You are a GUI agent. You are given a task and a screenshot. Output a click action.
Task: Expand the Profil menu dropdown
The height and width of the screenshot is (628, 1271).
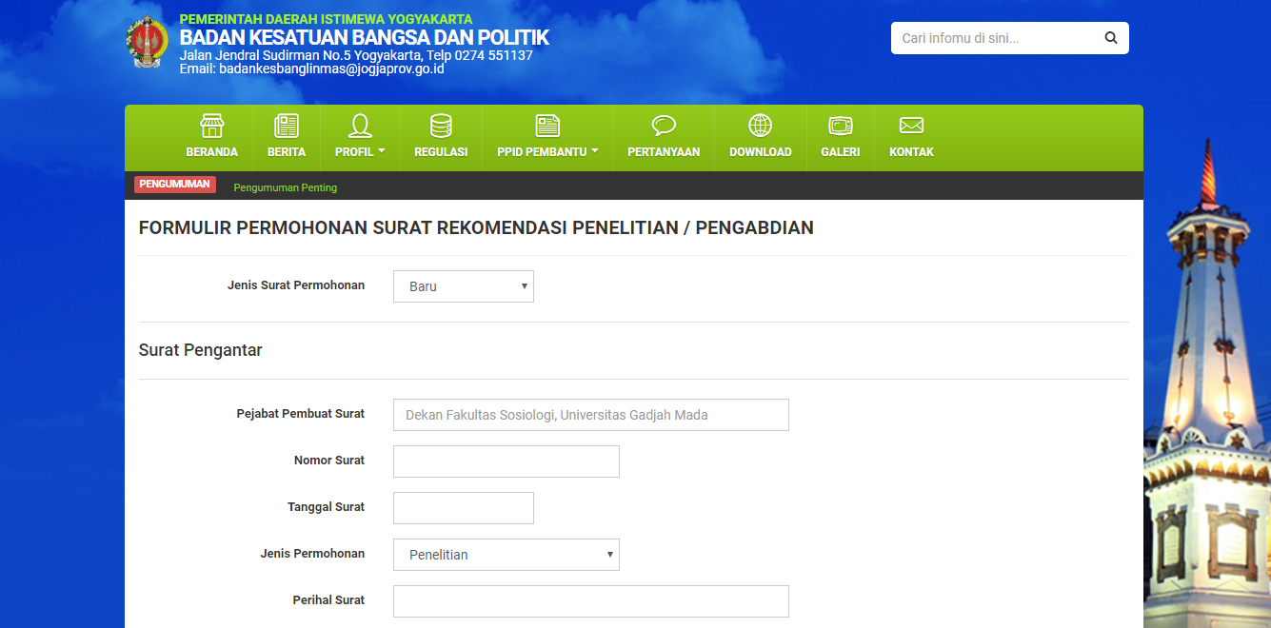click(x=360, y=151)
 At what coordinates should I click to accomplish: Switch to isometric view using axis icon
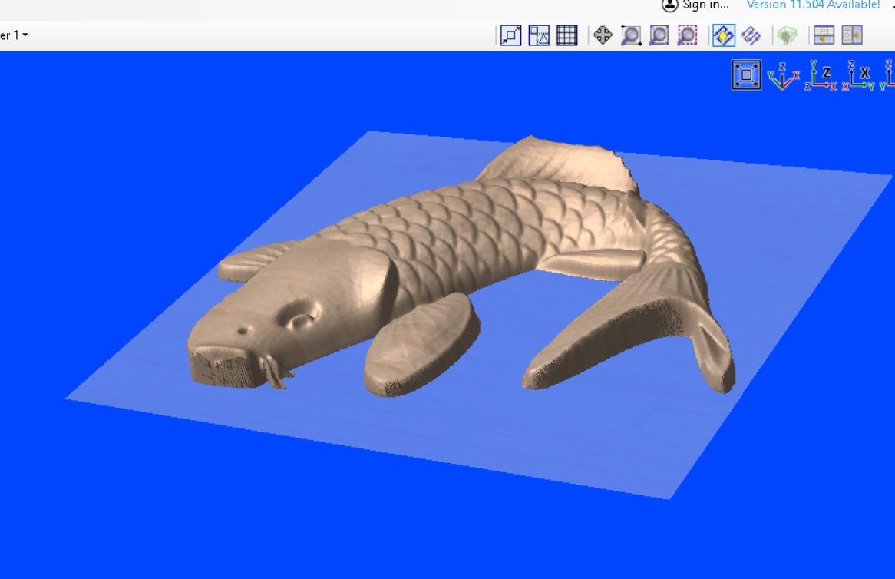click(783, 77)
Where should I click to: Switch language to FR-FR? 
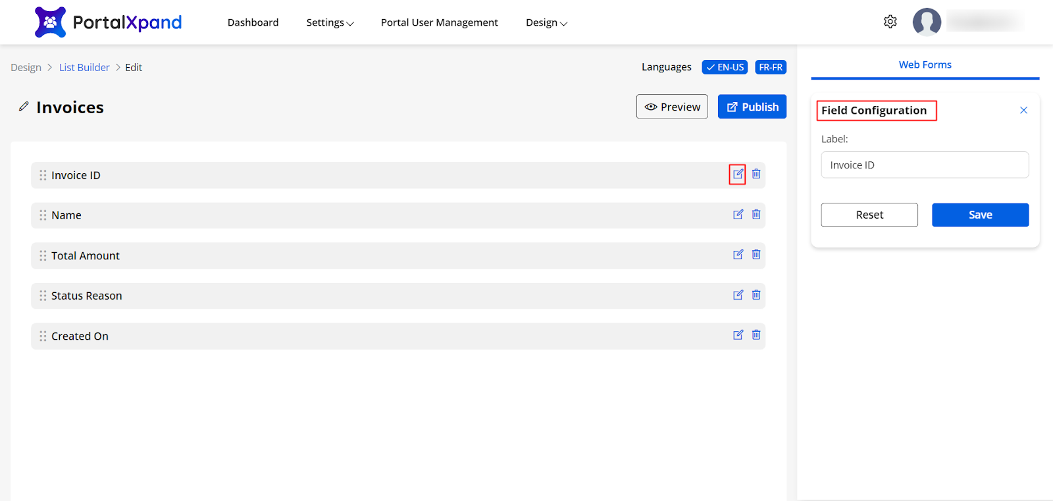coord(770,67)
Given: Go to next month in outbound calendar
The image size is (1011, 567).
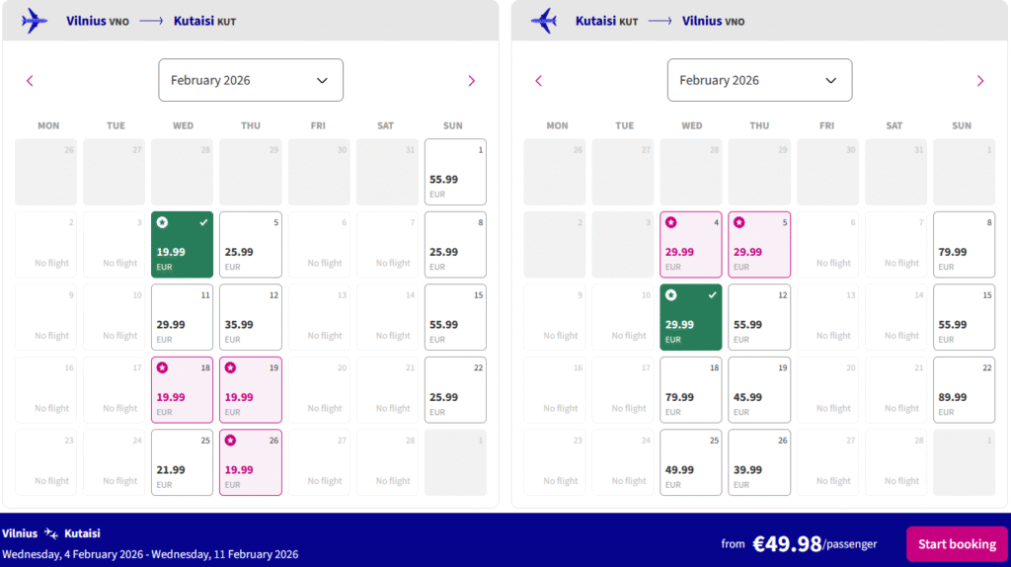Looking at the screenshot, I should click(471, 81).
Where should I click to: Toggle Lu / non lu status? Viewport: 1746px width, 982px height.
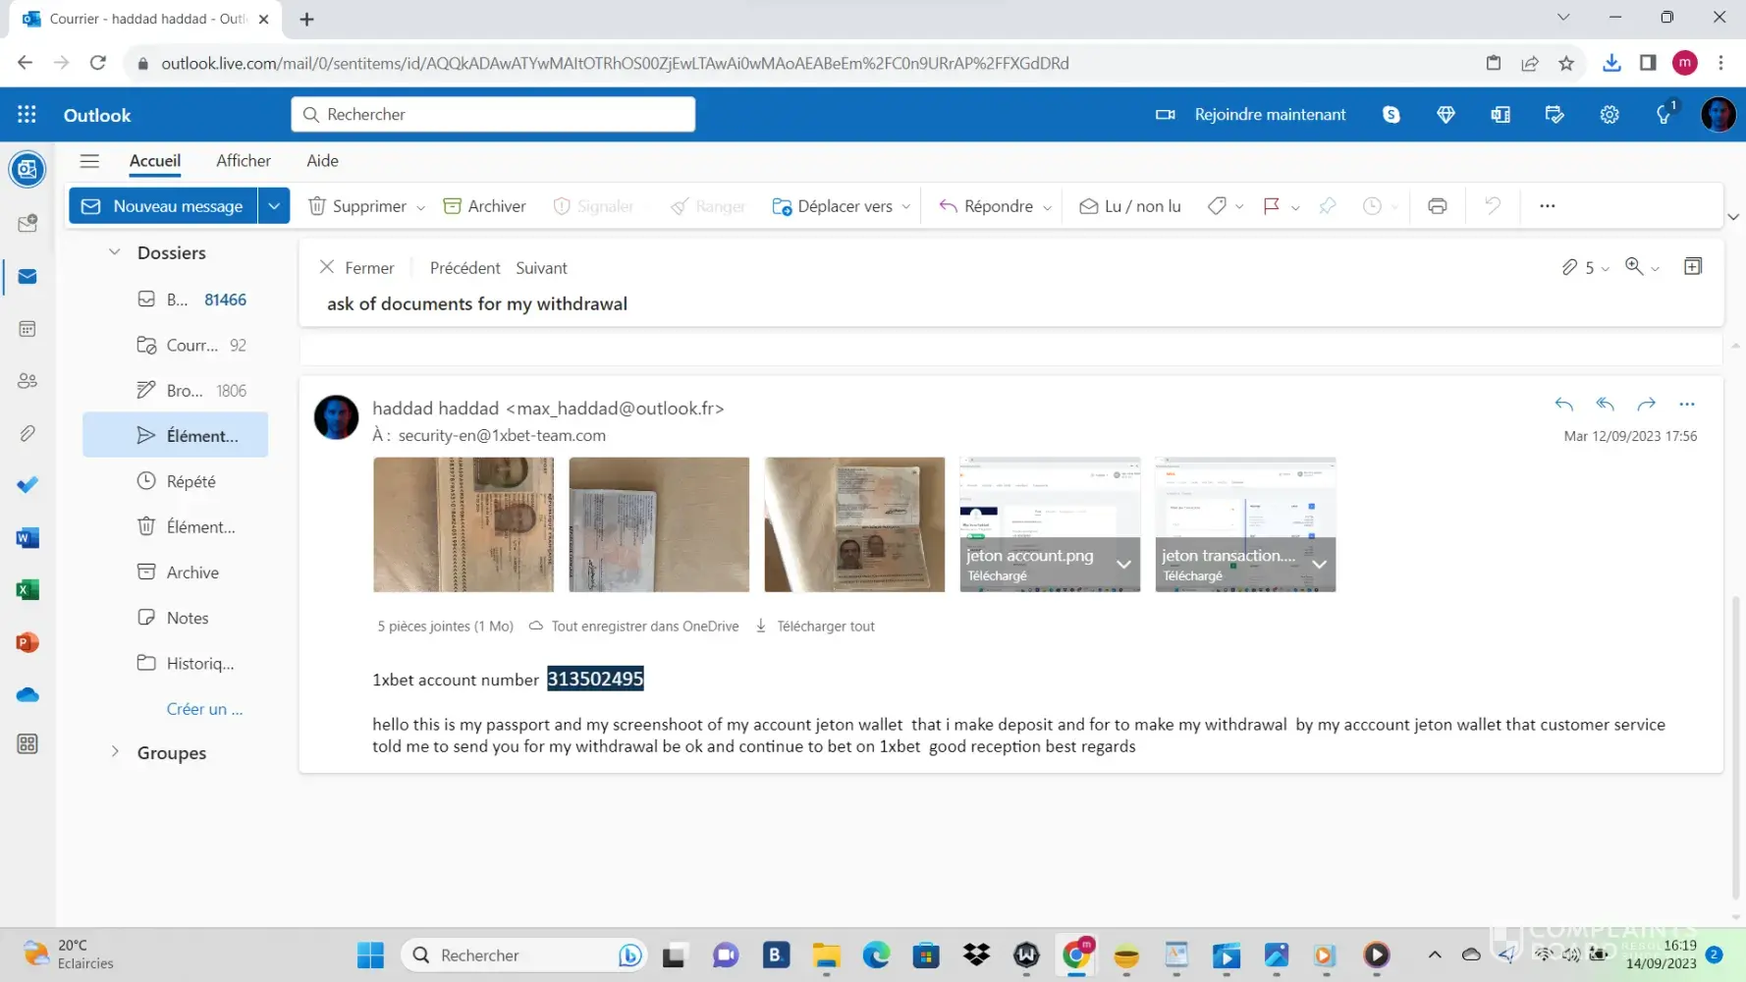pyautogui.click(x=1129, y=206)
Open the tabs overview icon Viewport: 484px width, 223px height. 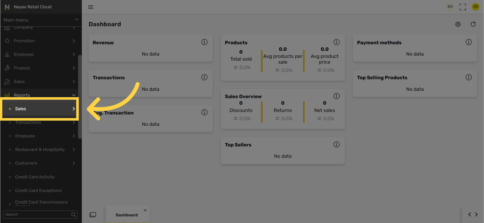93,215
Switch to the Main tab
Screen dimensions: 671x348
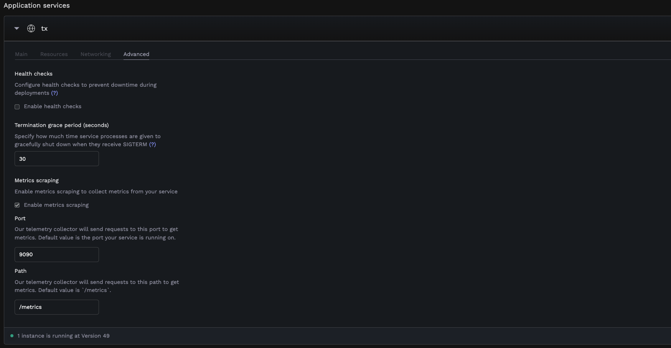coord(21,54)
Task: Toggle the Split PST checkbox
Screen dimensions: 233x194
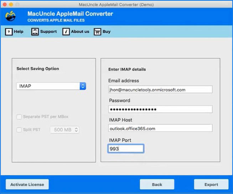Action: [19, 130]
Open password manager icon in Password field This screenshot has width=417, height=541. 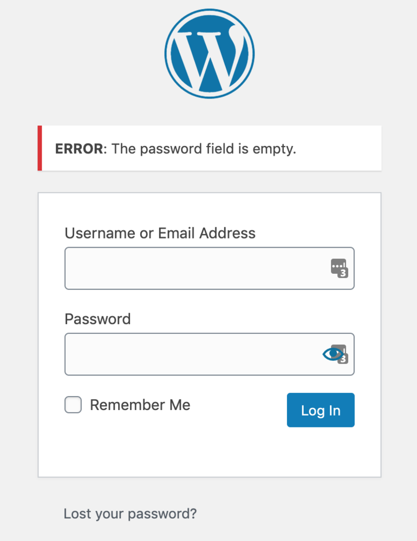pos(342,348)
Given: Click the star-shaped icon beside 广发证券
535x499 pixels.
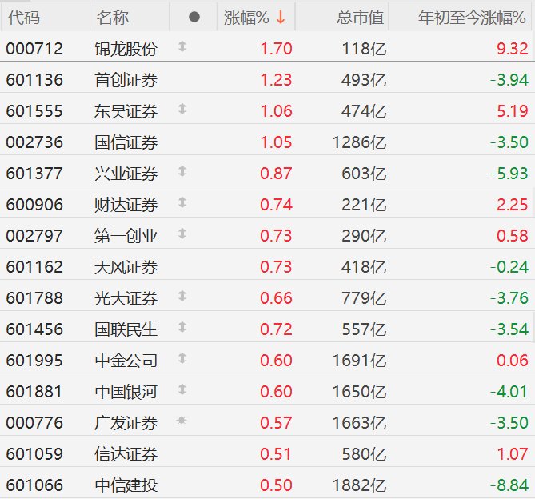Looking at the screenshot, I should pos(182,421).
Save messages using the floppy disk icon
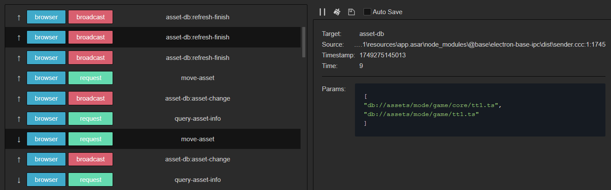 point(352,12)
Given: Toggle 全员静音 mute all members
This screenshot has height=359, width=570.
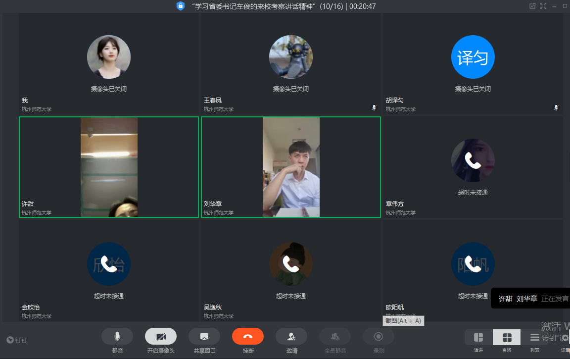Looking at the screenshot, I should click(x=335, y=337).
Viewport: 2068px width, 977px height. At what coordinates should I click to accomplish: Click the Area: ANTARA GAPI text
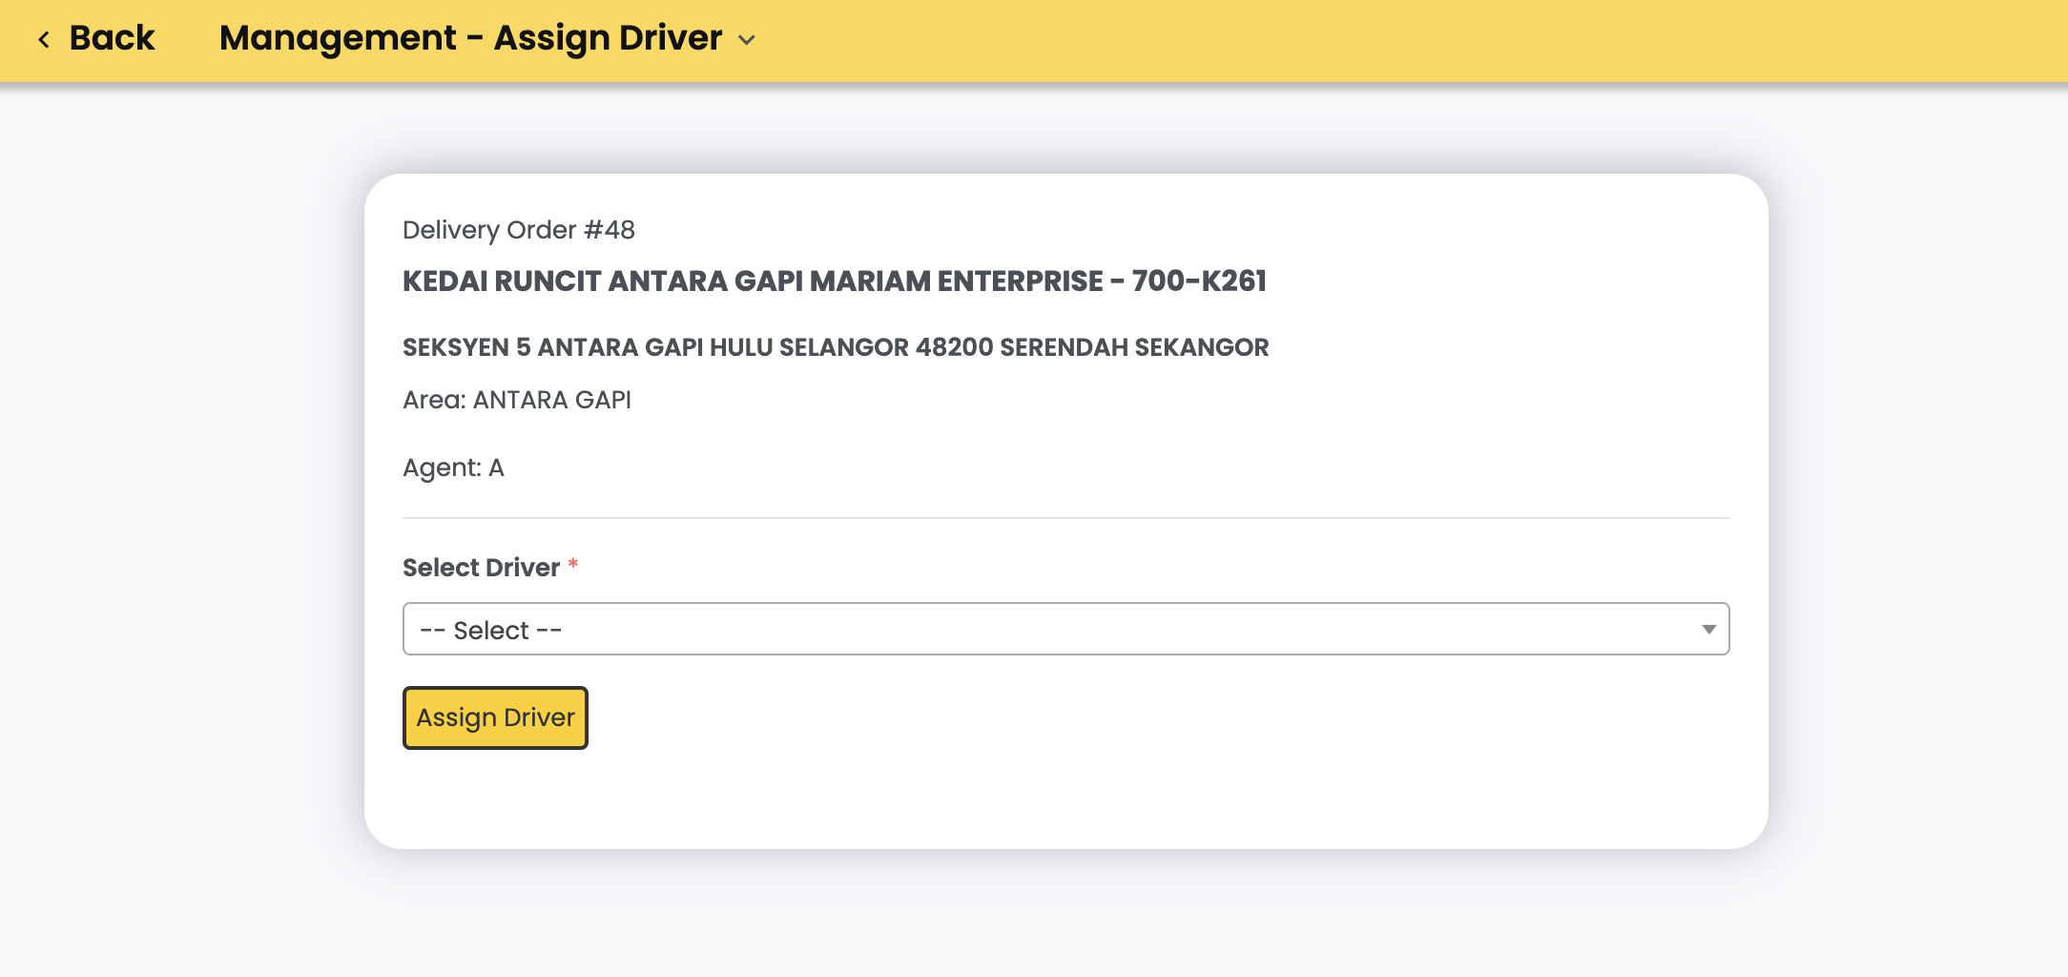coord(516,400)
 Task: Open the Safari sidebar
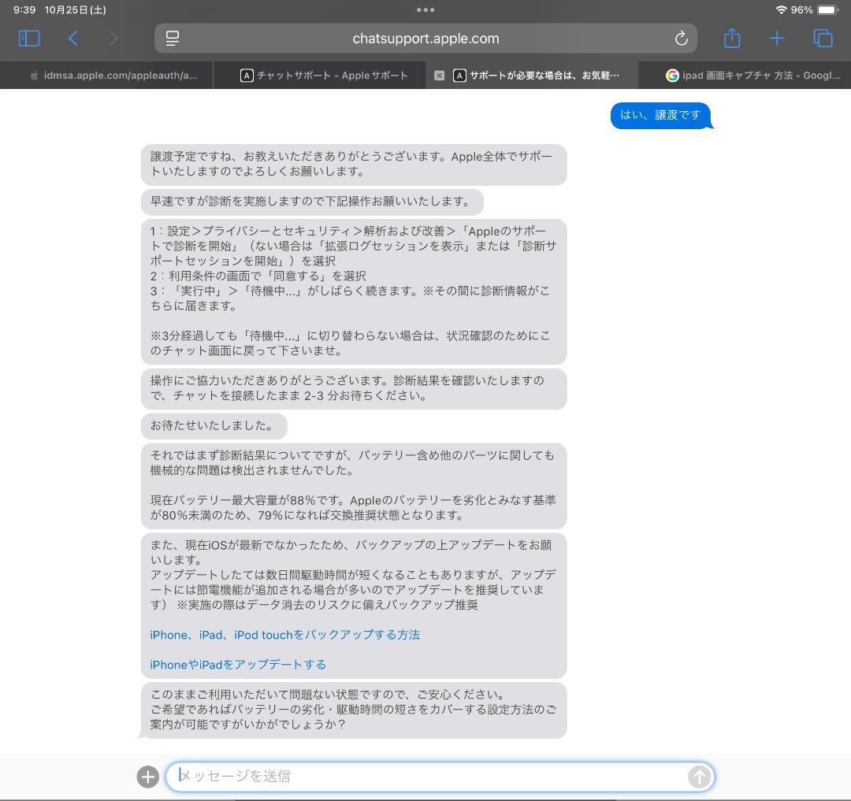click(28, 38)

● ● ●

Write out exactly the stretch of lines that begins with the line containing "535x499 pixels." and ends with the last line of the records above, leaving out the pictures.

WRITTEN REPLY:
535x499 pixels.
Looking at the screenshot, I should pos(182,421).
Save messages using the floppy disk icon
 point(352,12)
Given: Toggle 全员静音 mute all members
This screenshot has height=359, width=570.
Looking at the screenshot, I should click(x=335, y=337).
Viewport: 2068px width, 977px height. At what coordinates should I click to accomplish: Click the Area: ANTARA GAPI text
coord(516,400)
 Task: Open the Safari sidebar
click(28, 38)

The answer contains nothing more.